— Source text —

- - - -

Will Dyson
Will Dyson, the ninth of eleven children, was born in Australia in 1880. Will's father, George Dyson was a miner in the Australian and was active in the local Labor Party. So were his older brothers, and two of them, Ted and Ambrose, contributed articles and drawings for a socialist paper called The Champion. Will Dyson was taught to draw by his brothers and in 1900 he began having cartoons published in the Sydney Bulletin.
During the next few years he became a regular contributor to the Sydney Bulletin, with conservative politicians being the main target for his satire. He developed a reputation as a talented cartoonist and in 1904 he was offered a job as a staff artist for the Adelaide Critic.
In 1909 Dyson moved to London and immediately found work with the Weekly Dispatch. This was a time of great political excitement in Britain with the Liberal government challenging the powers of the House of Lords and the Women's Social and Political Union using militant methods to win the vote.
It was also a time of industrial conflict with a large number of strikes. As a socialist, Will Dyson supported the attempts by the trade unions to increase their members wages. In December 1910 Dyson contributed cartoons to The World, a strike sheet produced by London printers. In January 1911 this strike sheet was renamed the Daily Herald. The first issue of 13,000 copies sold out. Over the next few weeks sales continued to increase.
Mark Bryant has pointed out: "He (Dyson) worked at great speed, using mostly brush and ink but also pen and litho crayon on cartridge paper." Martin Walker, the author of Daily Sketches: A Cartoon History of Twentieth Century Britain (1978), has argued: "Dyson's main hate was the capitalist class, and though his genius and fury could hurt them, the deepest wounds were suffered by the Labour Party, then as now too timid and too law-abiding to satisfy Dyson's passions."
When the strike ended in April the printers stopped publishing their newspaper. However, the striking printers had shown that there was a market for a left-wing newspaper and several leaders of the labour movement, including George Lansbury and Ben Tillett, joined together to raise the necessary funds.
The Daily Herald reappeared on 15th April, 1912, and Will Dyson was recruited as the newspaper's cartoonist. His editor, Charles Lapworth, gave him a full page and complete freedom on how to fill it. Dyson's cartoons created a sensation. He was acclaimed by one critic as the best cartoonist seen in Britain since James Gillray.
As one critic pointed out, the cartoons of Will Dyson "featured boldly drawn figures representing clear symbols of the noble, wronged worker verses brutal, evil employers." Some Labour politicians believed that Dyson was going too far with some of his cartoons. George Lansbury, a socialist and a Christian, complained when Dyson portrayed capitalist as devils.
Other progressives were worried when his drawings began to attack the Labour Party for not being radical enough. Ramsay MacDonald, the leader of the party, was a particular target of Dyson's scorn. At a joint conference in October 1912, the TUC and the Labour Party decided to give their support to another newspaper, The Daily Citizen.
The newspaper fully supported the actions of the women fighting for the vote. Dyson agreed with this policy. In his native Australia, women had the vote since 1893. Dyson felt very strongly about this issue and produced a series of cartoons attacking the way the government was treating the suffragettes.

- - - -

— Exercise requirements —
#1 In the text on Will Dyson, condense the paragraph beginning "The Daily Herald reappeared on 15th April, 1912" into a short bulleted list that retains its principal facts.
#2 Reproduce verbatim the passage from the text on Will Dyson, starting with "The Daily Herald reappeared" and going on through "capitalist as devils.".
The data that follows is not required for any of the work here.

(Items from a dataset)
- - - -

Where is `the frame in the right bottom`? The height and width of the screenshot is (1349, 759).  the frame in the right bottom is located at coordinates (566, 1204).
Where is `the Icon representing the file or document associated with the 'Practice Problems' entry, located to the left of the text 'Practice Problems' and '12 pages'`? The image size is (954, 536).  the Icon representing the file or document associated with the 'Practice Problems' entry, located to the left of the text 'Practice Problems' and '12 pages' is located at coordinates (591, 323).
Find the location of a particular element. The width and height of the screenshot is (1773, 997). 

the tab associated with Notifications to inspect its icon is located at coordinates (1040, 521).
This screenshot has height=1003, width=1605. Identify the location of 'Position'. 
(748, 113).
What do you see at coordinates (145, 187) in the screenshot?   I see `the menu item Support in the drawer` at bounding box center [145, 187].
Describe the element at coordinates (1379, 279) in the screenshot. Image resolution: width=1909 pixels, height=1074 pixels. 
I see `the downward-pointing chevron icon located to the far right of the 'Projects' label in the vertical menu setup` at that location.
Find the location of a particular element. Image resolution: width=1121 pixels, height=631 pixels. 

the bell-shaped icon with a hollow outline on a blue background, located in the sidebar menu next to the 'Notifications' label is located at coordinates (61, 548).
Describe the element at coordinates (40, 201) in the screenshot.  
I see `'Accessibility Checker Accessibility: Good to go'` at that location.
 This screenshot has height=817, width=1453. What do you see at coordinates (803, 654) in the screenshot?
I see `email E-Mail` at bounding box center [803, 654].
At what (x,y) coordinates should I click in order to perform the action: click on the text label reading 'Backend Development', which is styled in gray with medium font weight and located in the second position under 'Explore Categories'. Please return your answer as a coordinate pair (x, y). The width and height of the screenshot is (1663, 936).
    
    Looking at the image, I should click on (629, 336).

- - - -

— Worked solutions —
#1
- The Daily Herald reappeared on 15th April, 1912, with Will Dyson recruited as its cartoonist.
- Editor Charles Lapworth gave him a full page and complete freedom over how to fill it.
- Dyson's cartoons created a sensation.
- One critic acclaimed him as the best cartoonist seen in Britain since James Gillray.

#2
The Daily Herald reappeared on 15th April, 1912, and Will Dyson was recruited as the newspaper's cartoonist. His editor, Charles Lapworth, gave him a full page and complete freedom on how to fill it. Dyson's cartoons created a sensation. He was acclaimed by one critic as the best cartoonist seen in Britain since James Gillray.
As one critic pointed out, the cartoons of Will Dyson "featured boldly drawn figures representing clear symbols of the noble, wronged worker verses brutal, evil employers." Some Labour politicians believed that Dyson was going too far with some of his cartoons. George Lansbury, a socialist and a Christian, complained when Dyson portrayed capitalist as devils.